Exercise aim: Top to bottom, output the entries that follow exactly.

Data under study:
------
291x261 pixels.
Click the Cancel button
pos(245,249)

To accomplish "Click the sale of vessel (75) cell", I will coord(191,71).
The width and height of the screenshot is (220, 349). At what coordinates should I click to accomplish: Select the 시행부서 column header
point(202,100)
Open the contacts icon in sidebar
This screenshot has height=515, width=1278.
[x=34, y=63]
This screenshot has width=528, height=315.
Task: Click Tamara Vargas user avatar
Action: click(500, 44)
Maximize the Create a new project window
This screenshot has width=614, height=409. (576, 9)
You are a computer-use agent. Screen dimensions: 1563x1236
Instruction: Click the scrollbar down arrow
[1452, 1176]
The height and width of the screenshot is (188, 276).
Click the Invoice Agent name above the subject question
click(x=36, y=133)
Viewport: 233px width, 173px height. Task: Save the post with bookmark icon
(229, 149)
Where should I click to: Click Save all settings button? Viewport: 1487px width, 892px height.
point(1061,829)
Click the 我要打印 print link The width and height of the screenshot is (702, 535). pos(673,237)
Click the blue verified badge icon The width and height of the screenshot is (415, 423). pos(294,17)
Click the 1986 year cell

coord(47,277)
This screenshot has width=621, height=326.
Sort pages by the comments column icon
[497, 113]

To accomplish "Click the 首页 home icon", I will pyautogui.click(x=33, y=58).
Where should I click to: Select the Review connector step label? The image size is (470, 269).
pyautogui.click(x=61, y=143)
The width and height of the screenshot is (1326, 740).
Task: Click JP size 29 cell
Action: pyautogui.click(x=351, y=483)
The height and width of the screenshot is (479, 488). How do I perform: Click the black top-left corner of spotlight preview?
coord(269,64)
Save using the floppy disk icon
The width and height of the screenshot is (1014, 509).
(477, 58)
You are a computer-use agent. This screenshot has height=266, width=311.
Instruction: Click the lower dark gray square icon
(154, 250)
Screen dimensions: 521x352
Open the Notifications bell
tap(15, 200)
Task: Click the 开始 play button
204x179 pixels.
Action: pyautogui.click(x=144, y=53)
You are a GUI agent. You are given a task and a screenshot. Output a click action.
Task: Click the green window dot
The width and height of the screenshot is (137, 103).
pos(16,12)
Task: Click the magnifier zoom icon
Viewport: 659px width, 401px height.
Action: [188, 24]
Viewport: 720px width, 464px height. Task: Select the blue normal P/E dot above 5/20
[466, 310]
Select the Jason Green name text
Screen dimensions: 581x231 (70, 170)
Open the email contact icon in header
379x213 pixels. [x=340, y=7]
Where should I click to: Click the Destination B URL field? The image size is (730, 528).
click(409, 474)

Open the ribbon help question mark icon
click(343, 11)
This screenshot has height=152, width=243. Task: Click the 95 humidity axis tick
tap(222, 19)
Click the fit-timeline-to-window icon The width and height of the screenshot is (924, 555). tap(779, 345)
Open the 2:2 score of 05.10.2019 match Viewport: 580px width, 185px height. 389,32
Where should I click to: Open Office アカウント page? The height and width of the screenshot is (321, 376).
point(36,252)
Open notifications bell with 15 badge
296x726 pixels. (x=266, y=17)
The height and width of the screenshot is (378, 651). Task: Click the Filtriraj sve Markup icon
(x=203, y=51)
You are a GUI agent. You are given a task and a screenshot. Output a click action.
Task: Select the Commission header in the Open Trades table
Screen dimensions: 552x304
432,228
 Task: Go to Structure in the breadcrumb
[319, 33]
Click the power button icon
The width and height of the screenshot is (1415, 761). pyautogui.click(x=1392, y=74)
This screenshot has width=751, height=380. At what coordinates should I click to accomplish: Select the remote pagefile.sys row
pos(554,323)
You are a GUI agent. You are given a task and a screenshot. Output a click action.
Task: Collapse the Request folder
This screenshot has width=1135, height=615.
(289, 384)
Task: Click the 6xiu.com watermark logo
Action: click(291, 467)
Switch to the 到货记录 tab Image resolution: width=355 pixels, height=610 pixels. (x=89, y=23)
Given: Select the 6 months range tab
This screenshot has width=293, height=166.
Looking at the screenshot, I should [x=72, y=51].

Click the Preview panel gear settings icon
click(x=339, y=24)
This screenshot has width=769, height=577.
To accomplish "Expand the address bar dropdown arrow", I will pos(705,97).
------
Result of this task:
291x261 pixels.
Click the Cancel button
pos(245,249)

To accomplish "Click the sale of vessel (75) cell", I will coord(191,71).
The width and height of the screenshot is (220, 349). At what coordinates should I click to accomplish: Select the 시행부서 column header
point(202,100)
Open the contacts icon in sidebar
This screenshot has height=515, width=1278.
[x=34, y=63]
This screenshot has width=528, height=315.
Task: Click Tamara Vargas user avatar
Action: click(500, 44)
Maximize the Create a new project window
This screenshot has width=614, height=409. (576, 9)
You are a computer-use agent. Screen dimensions: 1563x1236
Instruction: Click the scrollbar down arrow
[1452, 1176]
The height and width of the screenshot is (188, 276).
Click the Invoice Agent name above the subject question
click(x=36, y=133)
Viewport: 233px width, 173px height. Task: Save the post with bookmark icon
(229, 149)
Where should I click to: Click Save all settings button? Viewport: 1487px width, 892px height.
point(1061,829)
Click the 我要打印 print link The width and height of the screenshot is (702, 535). pos(673,237)
Click the blue verified badge icon The width and height of the screenshot is (415, 423). pos(294,17)
Click the 1986 year cell

coord(47,277)
This screenshot has width=621, height=326.
Sort pages by the comments column icon
[497, 113]

To accomplish "Click the 首页 home icon", I will pyautogui.click(x=33, y=58).
Where should I click to: Select the Review connector step label? The image size is (470, 269).
pyautogui.click(x=61, y=143)
The width and height of the screenshot is (1326, 740).
Task: Click JP size 29 cell
Action: pyautogui.click(x=351, y=483)
The height and width of the screenshot is (479, 488). How do I perform: Click the black top-left corner of spotlight preview?
coord(269,64)
Save using the floppy disk icon
The width and height of the screenshot is (1014, 509).
(477, 58)
You are a computer-use agent. This screenshot has height=266, width=311.
Instruction: Click the lower dark gray square icon
(154, 250)
Screen dimensions: 521x352
Open the Notifications bell
tap(15, 200)
Task: Click the 开始 play button
204x179 pixels.
Action: pyautogui.click(x=144, y=53)
You are a GUI agent. You are given a task and a screenshot. Output a click action.
Task: Click the green window dot
The width and height of the screenshot is (137, 103).
pos(16,12)
Task: Click the magnifier zoom icon
Viewport: 659px width, 401px height.
Action: [188, 24]
Viewport: 720px width, 464px height. Task: Select the blue normal P/E dot above 5/20
[466, 310]
Select the Jason Green name text
Screen dimensions: 581x231 (70, 170)
Open the email contact icon in header
379x213 pixels. [x=340, y=7]
Where should I click to: Click the Destination B URL field? The image size is (730, 528).
click(409, 474)

Open the ribbon help question mark icon
click(343, 11)
This screenshot has height=152, width=243. Task: Click the 95 humidity axis tick
tap(222, 19)
Click the fit-timeline-to-window icon The width and height of the screenshot is (924, 555). tap(779, 345)
Open the 2:2 score of 05.10.2019 match Viewport: 580px width, 185px height. 389,32
Where should I click to: Open Office アカウント page? The height and width of the screenshot is (321, 376).
point(36,252)
Open notifications bell with 15 badge
296x726 pixels. (x=266, y=17)
The height and width of the screenshot is (378, 651). Task: Click the Filtriraj sve Markup icon
(x=203, y=51)
You are a GUI agent. You are given a task and a screenshot. Output a click action.
Task: Select the Commission header in the Open Trades table
Screen dimensions: 552x304
432,228
 Task: Go to Structure in the breadcrumb
[319, 33]
Click the power button icon
The width and height of the screenshot is (1415, 761). pyautogui.click(x=1392, y=74)
This screenshot has width=751, height=380. At what coordinates should I click to accomplish: Select the remote pagefile.sys row
pos(554,323)
You are a GUI agent. You are given a task and a screenshot. Output a click action.
Task: Collapse the Request folder
This screenshot has width=1135, height=615.
(289, 384)
Task: Click the 6xiu.com watermark logo
Action: click(291, 467)
Switch to the 到货记录 tab Image resolution: width=355 pixels, height=610 pixels. (x=89, y=23)
Given: Select the 6 months range tab
This screenshot has width=293, height=166.
Looking at the screenshot, I should [x=72, y=51].

Click the Preview panel gear settings icon
click(x=339, y=24)
This screenshot has width=769, height=577.
To accomplish "Expand the address bar dropdown arrow", I will pos(705,97).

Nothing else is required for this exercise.